___ Estratto del documento

La fermentazione si divide in due fasi; la prima, detta fermentazione principale, vede come principale protagonista il lievito, che ha la funzione di trasformare gli zuccheri e gli aminoacidi presenti nel mosto in alcol, anidride carbonica e sostanze aromatiche. Il processo che utilizza Saccharomyces cerevisiae è più rapido (ci vogliono in genere tre o quattro giorni) di quello a bassa fermentazione, in quanto si svolge a temperature superiori, e i processi di fermentazione sono favoriti dal calore. Questo lievito inoltre risale in superficie e viene recuperato con schiumature, e per questo è notevolmente economico.
La fermentazione secondaria (detta anche maturazione) invece consiste nel lasciare per circa quattro o cinque settimane la birra in grosse vasche di maturazione, ad una temperatura compresa fra 0 e 2 gradi. Questa operazione permette di saturare di anidride carbonica la birra e di far depositare i residui di lievito, oltre che per armonizzare i vari ingredienti.
Infine c’è la pastorizzazione che è un processo al quale non tutte le birre vengono sottoposte, che consiste nel portare la birra a una temperatura di 60 gradi per distruggere alcuni microrganismi e quindi conservare maggiormente il prodotto. La birra non pastorizzata viene definita cruda.

______
___ Voci mostrate

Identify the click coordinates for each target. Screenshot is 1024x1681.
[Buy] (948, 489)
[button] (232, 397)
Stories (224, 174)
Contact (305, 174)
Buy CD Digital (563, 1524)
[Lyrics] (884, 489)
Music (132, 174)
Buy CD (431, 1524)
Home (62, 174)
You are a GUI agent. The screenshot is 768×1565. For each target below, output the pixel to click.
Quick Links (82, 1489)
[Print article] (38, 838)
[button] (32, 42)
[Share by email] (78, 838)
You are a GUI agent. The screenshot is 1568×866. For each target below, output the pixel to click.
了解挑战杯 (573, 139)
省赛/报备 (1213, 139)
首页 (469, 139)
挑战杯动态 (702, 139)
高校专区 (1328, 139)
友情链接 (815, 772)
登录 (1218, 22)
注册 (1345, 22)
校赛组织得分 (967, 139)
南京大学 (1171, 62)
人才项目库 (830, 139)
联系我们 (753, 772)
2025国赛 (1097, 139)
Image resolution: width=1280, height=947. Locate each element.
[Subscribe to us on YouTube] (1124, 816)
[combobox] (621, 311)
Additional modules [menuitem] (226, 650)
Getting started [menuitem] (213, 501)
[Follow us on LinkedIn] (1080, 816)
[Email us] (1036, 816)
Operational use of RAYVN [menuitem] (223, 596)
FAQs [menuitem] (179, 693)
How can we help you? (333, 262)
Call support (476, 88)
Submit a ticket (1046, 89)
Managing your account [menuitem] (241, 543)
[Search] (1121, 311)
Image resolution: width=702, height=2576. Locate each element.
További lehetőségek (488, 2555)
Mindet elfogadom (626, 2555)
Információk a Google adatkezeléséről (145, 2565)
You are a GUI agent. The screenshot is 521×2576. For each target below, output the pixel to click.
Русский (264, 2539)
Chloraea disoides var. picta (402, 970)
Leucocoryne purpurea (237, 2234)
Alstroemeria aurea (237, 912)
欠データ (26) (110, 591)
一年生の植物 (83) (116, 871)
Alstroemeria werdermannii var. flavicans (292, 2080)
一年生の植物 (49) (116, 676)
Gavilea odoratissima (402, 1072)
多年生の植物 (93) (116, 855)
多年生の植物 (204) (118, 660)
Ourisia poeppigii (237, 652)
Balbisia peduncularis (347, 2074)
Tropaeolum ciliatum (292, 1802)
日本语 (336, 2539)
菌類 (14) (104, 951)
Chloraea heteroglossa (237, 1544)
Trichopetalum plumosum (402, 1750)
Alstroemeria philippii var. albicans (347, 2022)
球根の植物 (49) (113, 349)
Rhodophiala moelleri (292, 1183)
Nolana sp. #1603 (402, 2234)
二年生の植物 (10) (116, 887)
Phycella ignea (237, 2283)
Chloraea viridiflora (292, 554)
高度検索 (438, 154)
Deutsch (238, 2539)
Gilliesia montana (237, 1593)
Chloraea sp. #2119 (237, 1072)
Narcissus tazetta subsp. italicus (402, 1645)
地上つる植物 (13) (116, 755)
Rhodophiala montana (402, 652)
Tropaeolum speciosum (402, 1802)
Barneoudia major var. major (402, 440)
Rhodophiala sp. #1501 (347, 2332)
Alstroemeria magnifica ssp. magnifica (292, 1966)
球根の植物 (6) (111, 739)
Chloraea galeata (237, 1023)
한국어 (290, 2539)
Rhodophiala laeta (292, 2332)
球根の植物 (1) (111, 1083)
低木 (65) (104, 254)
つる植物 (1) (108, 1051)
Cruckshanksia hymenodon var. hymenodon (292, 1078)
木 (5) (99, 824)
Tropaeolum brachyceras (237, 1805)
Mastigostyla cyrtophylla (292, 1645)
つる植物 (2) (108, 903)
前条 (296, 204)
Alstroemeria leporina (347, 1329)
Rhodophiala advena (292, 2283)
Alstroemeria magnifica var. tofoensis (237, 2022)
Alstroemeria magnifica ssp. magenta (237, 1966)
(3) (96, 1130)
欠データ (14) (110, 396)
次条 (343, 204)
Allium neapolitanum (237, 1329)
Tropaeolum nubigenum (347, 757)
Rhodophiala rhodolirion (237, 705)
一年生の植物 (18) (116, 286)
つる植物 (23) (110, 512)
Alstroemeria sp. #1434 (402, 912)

______

Azioni richieste:
1. Per ciascuna affermazione indica sì o no, a seconda che concordi o meno con il testo sulla fermentazione della birra, e cita le parole decisive: (a) la fermentazione con Saccharomyces cerevisiae richiede in genere tre o quattro giorni; (b) la maturazione si svolge a una temperatura fra 10 e 12 gradi; (c) tutte le birre vengono pastorizzate.
2. Nel testo sulla fermentazione della birra, con quale termine si indica la birra non pastorizzata?

Elenco risposte:
1.
(a) Sì: «ci vogliono in genere tre o quattro giorni».
(b) No: «ad una temperatura compresa fra 0 e 2 gradi».
(c) No: «un processo al quale non tutte le birre vengono sottoposte».

2. Viene definita cruda.